Cash Register 1 test wont pass

Tell us what’s happening:

hi there! Im having a problem passing one of the provided test cases, even though the console.log() shows, what seems to be, the exact return object as shown in the FCC examples.
test input: checkCashRegister(3.26, 100, [[“PENNY”, 1.01], [“NICKEL”, 2.05], [“DIME”, 3.1], [“QUARTER”, 4.25], [“ONE”, 90], [“FIVE”, 55], [“TEN”, 20], [“TWENTY”, 60], [“ONE HUNDRED”, 100]])

expected output: {status: “OPEN”, change: [[“TWENTY”, 60], [“TEN”, 20], [“FIVE”, 15], [“ONE”, 1], [“QUARTER”, 0.5], [“DIME”, 0.2], [“PENNY”, 0.04]]}

my console output: {status: “OPEN”, change: Array[7]->7xArray[2]]}, then when I look at the values inside the inner array they seem to be the same as in the expected output…
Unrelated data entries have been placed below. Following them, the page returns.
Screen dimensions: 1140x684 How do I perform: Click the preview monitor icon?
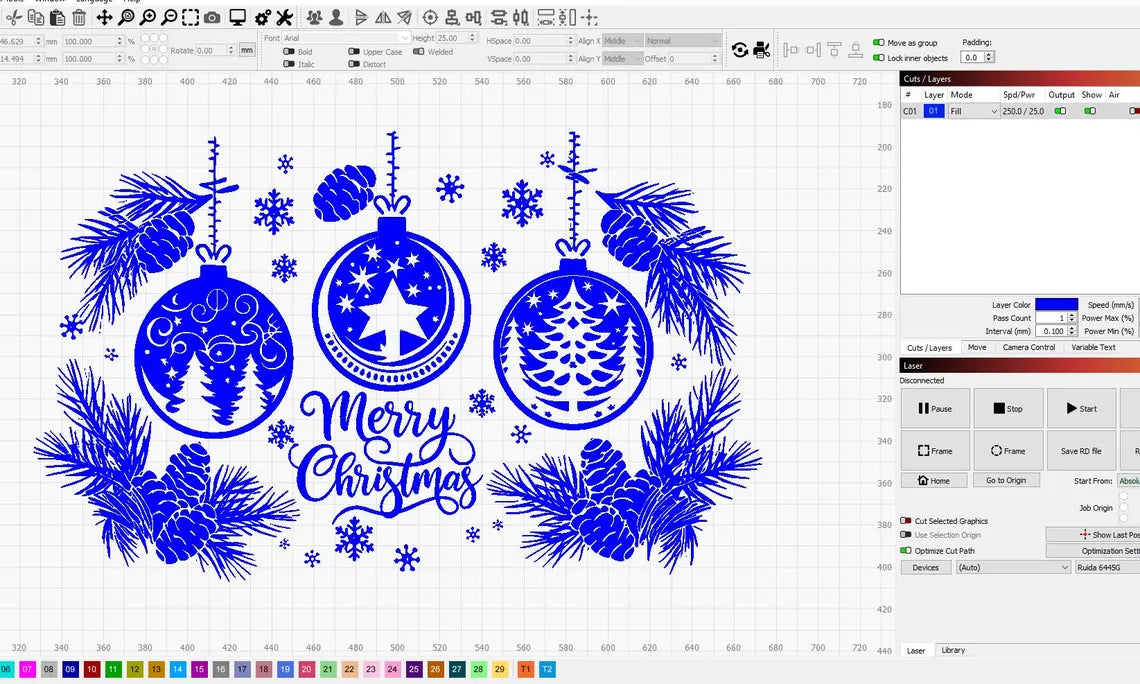[237, 17]
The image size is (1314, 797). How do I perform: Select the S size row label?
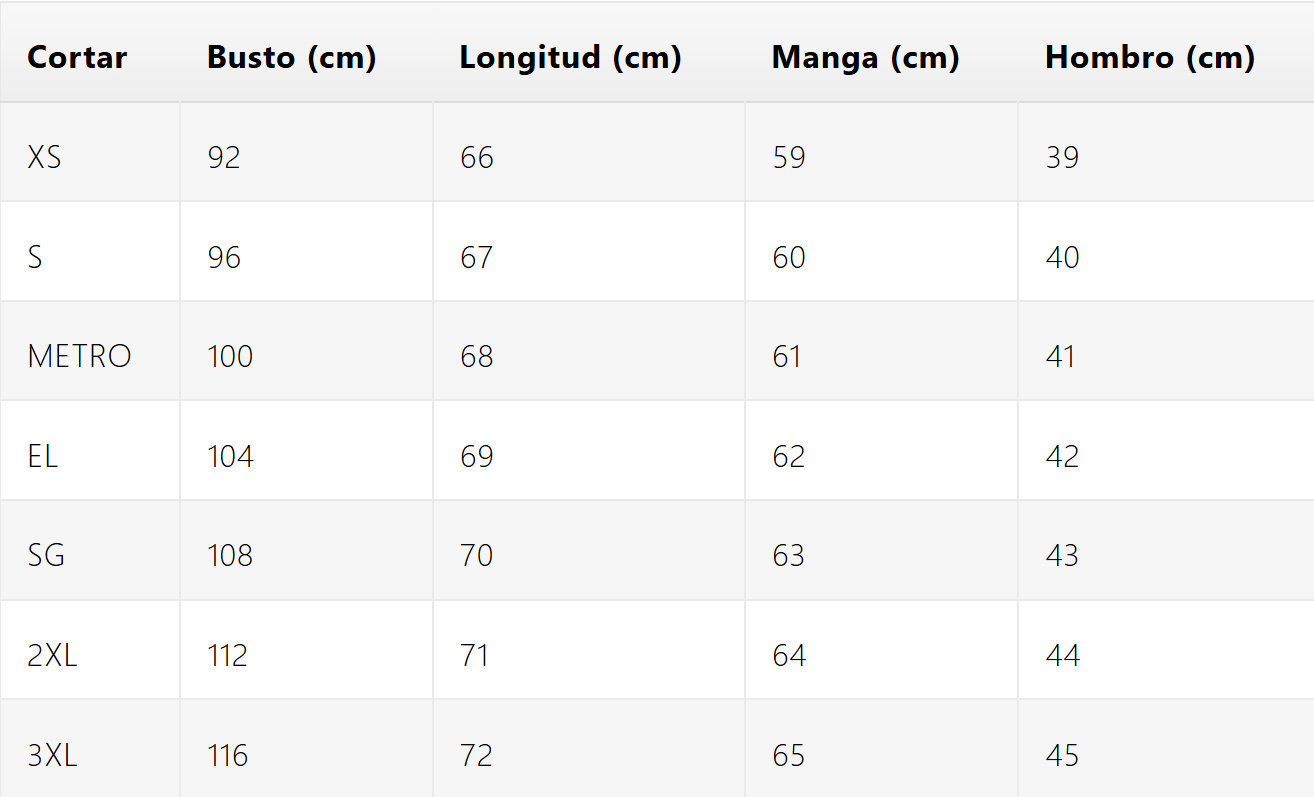tap(35, 258)
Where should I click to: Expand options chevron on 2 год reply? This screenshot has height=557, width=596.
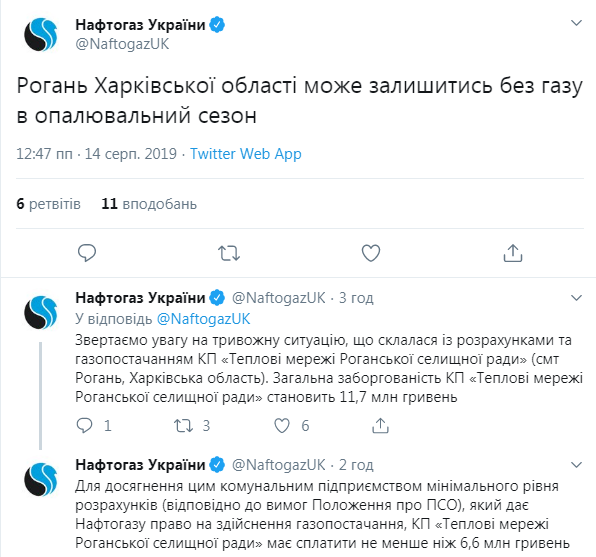pyautogui.click(x=577, y=465)
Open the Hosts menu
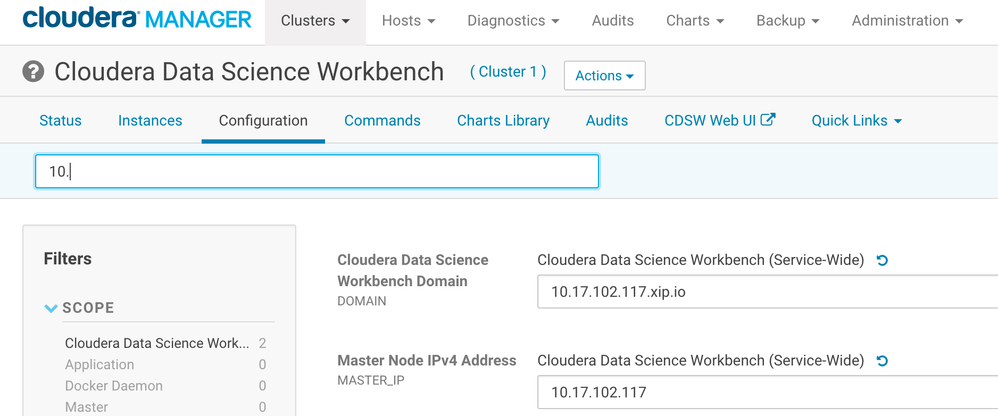Image resolution: width=998 pixels, height=416 pixels. point(408,21)
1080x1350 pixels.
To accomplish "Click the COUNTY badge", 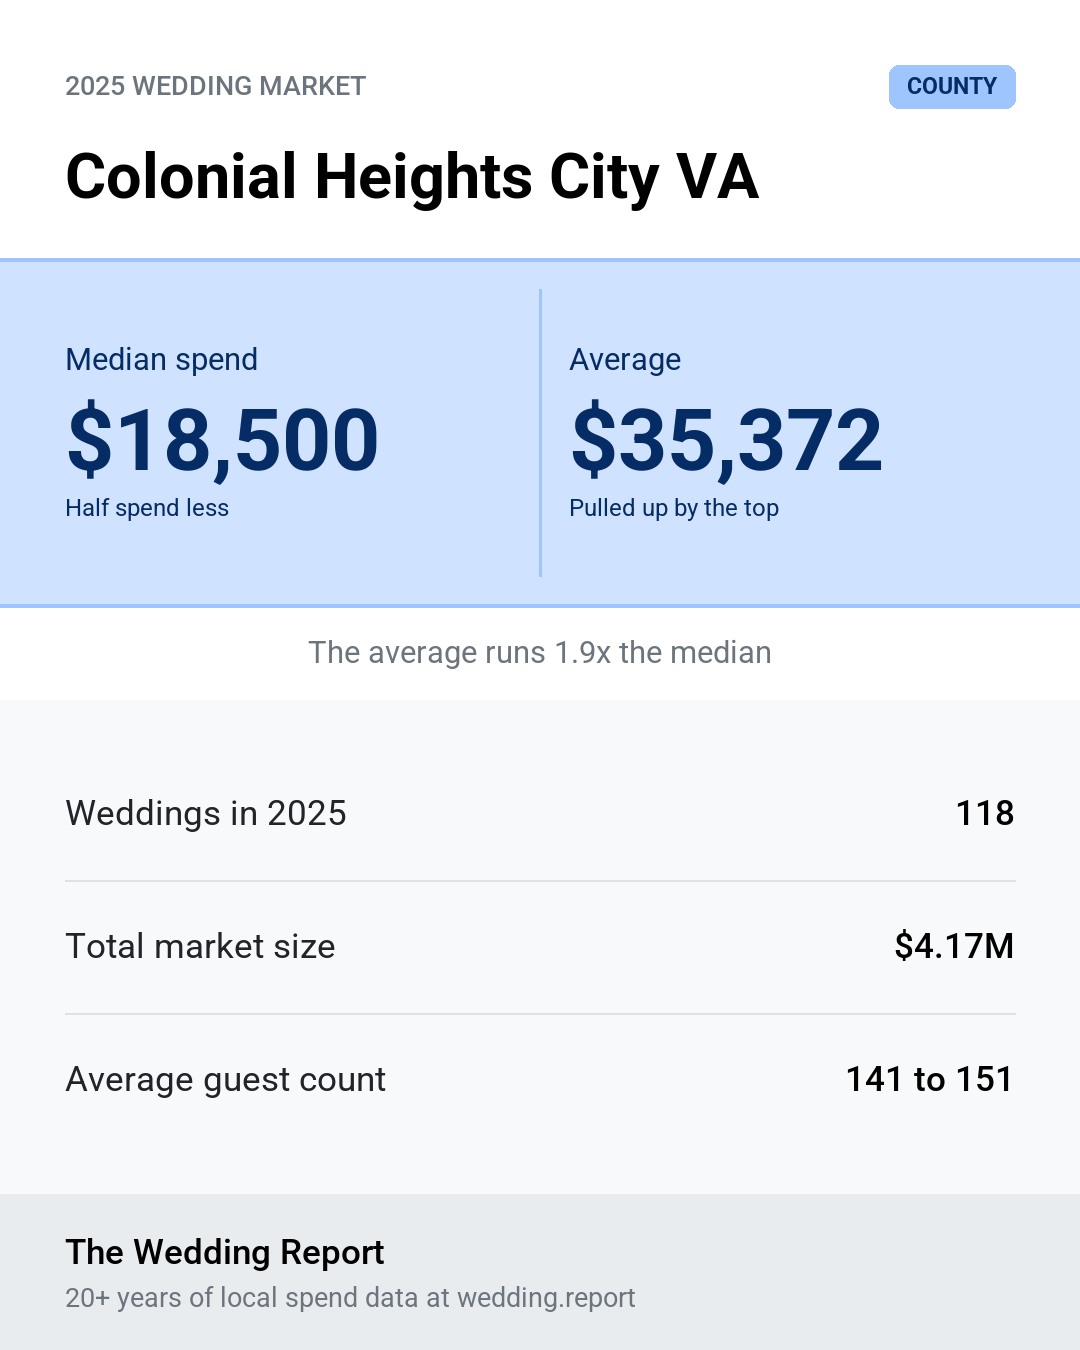I will point(952,87).
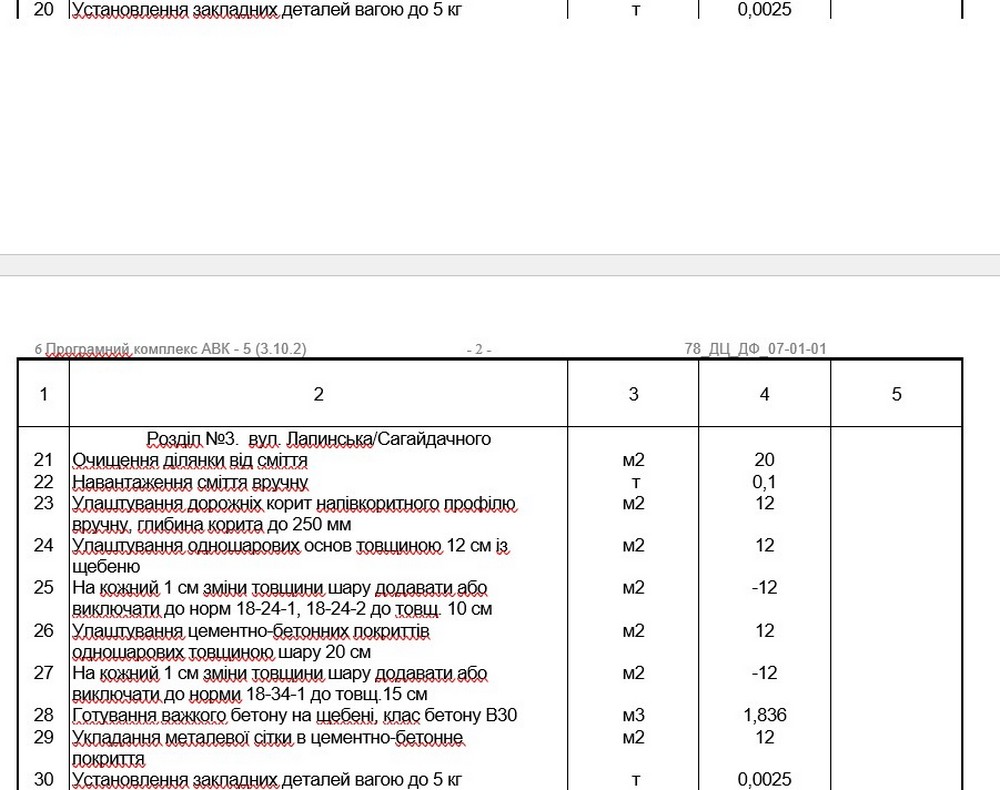
Task: Click the gray gap between the two pages
Action: click(500, 265)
I googled and googled and all I could find were people having issues after forgetting to round up the change.

Your code so far


var moniez = [
	{ denom: "PENNY", 	value: 0.01 },
	{ denom: "NICKEL", 	value: 0.05 },
	{ denom: "DIME", 	value: 0.10 },
	{ denom: "QUARTER", value: 0.25 },
	{ denom: "ONE",		value: 1.00 },
	{ denom: "FIVE", 	value: 5.00 },
	{ denom: "TEN", 	value: 10.00 },
	{ denom: "TWENTY", 	value: 20.00 },
	{ denom: "ONE HUNDRED", value: 100.00 }
];

function checkCashRegister(price, cash, cid) {
  var change = cash - price;
  // total cash in the drawer
  var cid_tot = Number(cid.reduce((a, c) => { a += c[1]; return a }, 0.0).toFixed(2));
  if (cid_tot < change) {
  	return {status: "INSUFFICIENT_FUNDS", change: []};
  }
  else if (cid_tot === change) {
  	return {status: "CLOSED", change: cid};
  }
  
  cid = cid.reverse();
  moniez = moniez.reverse();
  var ans = moniez.reduce((agg, curr, idx) => {
  	if (change >= curr.value) {
  		let tot_paid = 0;
  		while (change >= curr.value && cid[idx][1] > 0) {
  			tot_paid += curr.value;
  			change -= curr.value;
  			cid[idx][1] -= curr.value;
  			change = Math.round(change * 100)/100;
  		}
  		agg.push([curr.denom, tot_paid]);
  		return agg;
  	}
  	else {
  		return agg;
  	}
  }, []);

  return ans.length > 0 && change === 0 ? {status: "OPEN", change: ans} : {status: "INSUFFICIENT_FUNDS", change: []};
}

// Example cash-in-drawer array:
// [["PENNY", 1.01],
// ["NICKEL", 2.05],
// ["DIME", 3.1],
// ["QUARTER", 4.25],
// ["ONE", 90],
// ["FIVE", 55],
// ["TEN", 20],
// ["TWENTY", 60],
// ["ONE HUNDRED", 100]]

checkCashRegister(3.26, 100, [["PENNY", 1.01], ["NICKEL", 2.05], ["DIME", 3.1], ["QUARTER", 4.25], ["ONE", 90], ["FIVE", 55], ["TEN", 20], ["TWENTY", 60], ["ONE HUNDRED", 100]]) ;

Your browser information:

User Agent is: Mozilla/5.0 (Windows NT 5.1; rv:52.0) Gecko/20100101 Firefox/52.0.

Link to the challenge:
https://learn.freecodecamp.org/javascript-algorithms-and-data-structures/javascript-algorithms-and-data-structures-projects/cash-register/

I believe your code is breaking the test in the wrong place than is being shown, because you’re doing floating point math.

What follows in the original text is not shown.